Ladislas Ntaganzwa
Ladislas Ntaganzwa (C) is escorted by police officers upon his arrival at Kigali airport on 20 March 2016 Stephanie Aglietti/Getty

Ladislas Ntaganzwa, one of the nine most-wanted fugitives suspected of being involved in thousands of killings during the 1994 Rwandan genocide, has been on the run for more than two decades. On 20 March, the Democratic Republic of Congo (DRC) extradited him to Rwanda to face trial by a UN tribunal.

His deportation comes three months after he was arrested in eastern DRC. "We have extradited him back to Rwanda to face justice," said Congolese Information Minister Lambert Mende, according to a Bloomberg report. He was flown from Kinshasa to Kigali, the capital cities of the DRC and Rwanda respectively.

Ntaganzwa stands accused of organising mass rapes and "substantially participating in the "planning, preparation and execution of the massacre of over 20,000 Tutsis" over a four-day period. The bloody Rwandan genocide saw the slaughter of 800,000 Tutsis and moderate Hutus in just 100 days.

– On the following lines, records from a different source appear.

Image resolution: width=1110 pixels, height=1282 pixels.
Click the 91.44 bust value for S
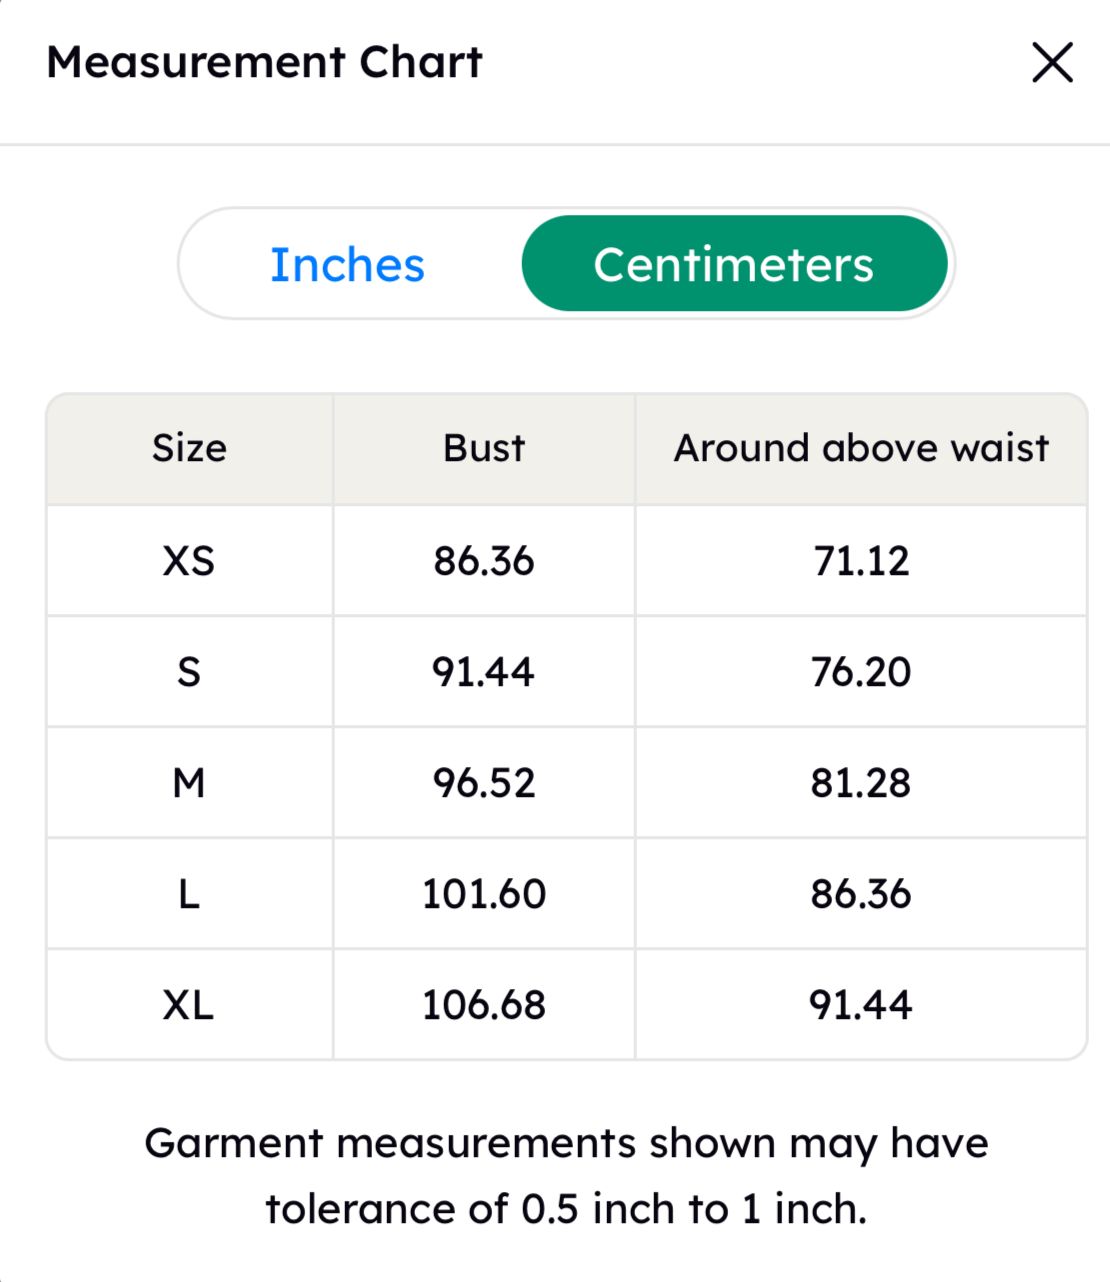pos(484,672)
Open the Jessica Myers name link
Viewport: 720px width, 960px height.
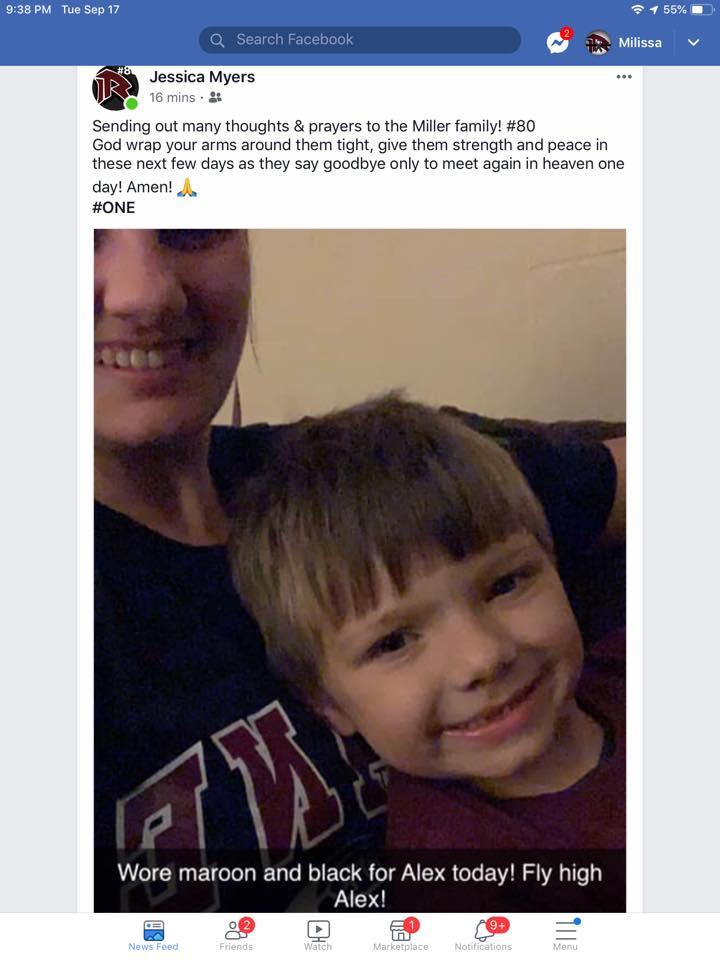[x=202, y=77]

The 53-year-old faces nine counts of genocide, crimes against humanity and violating the Geneva Conventions. "We are very happy to see this [the extradition] effected," said Jean-Bosco Siboyintore, head of Rwanda's Genocide Fugitive Tracking Unit. "We have been long waiting for it and we are happy that the Mechanism for international criminal tribunal (MICT) have so far delivered him from DRC," he added.

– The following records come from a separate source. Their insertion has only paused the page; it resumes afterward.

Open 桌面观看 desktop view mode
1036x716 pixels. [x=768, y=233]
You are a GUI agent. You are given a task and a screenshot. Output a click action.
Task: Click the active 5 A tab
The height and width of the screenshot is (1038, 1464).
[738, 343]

Prior to handing him over to Kigali, Ntaganzwa was transferred into UN custody. "Ladislas Ntaganzwa, who is accused of participating in genocide in Rwanda, has been in our hands since December 2015. We have decided to hand him over to the UN Mechanism for International Criminal Tribunals (MICT)," said DRC Justice Minister, Alexis Thambwe.

The US labelled Ntaganzwa as "one of the main instigators of the genocide" and had offered a £3.28m (€4.55m, $5m) reward for his arrest. Soon after the genocide, Ntaganzwa fled into neighbouring Congo.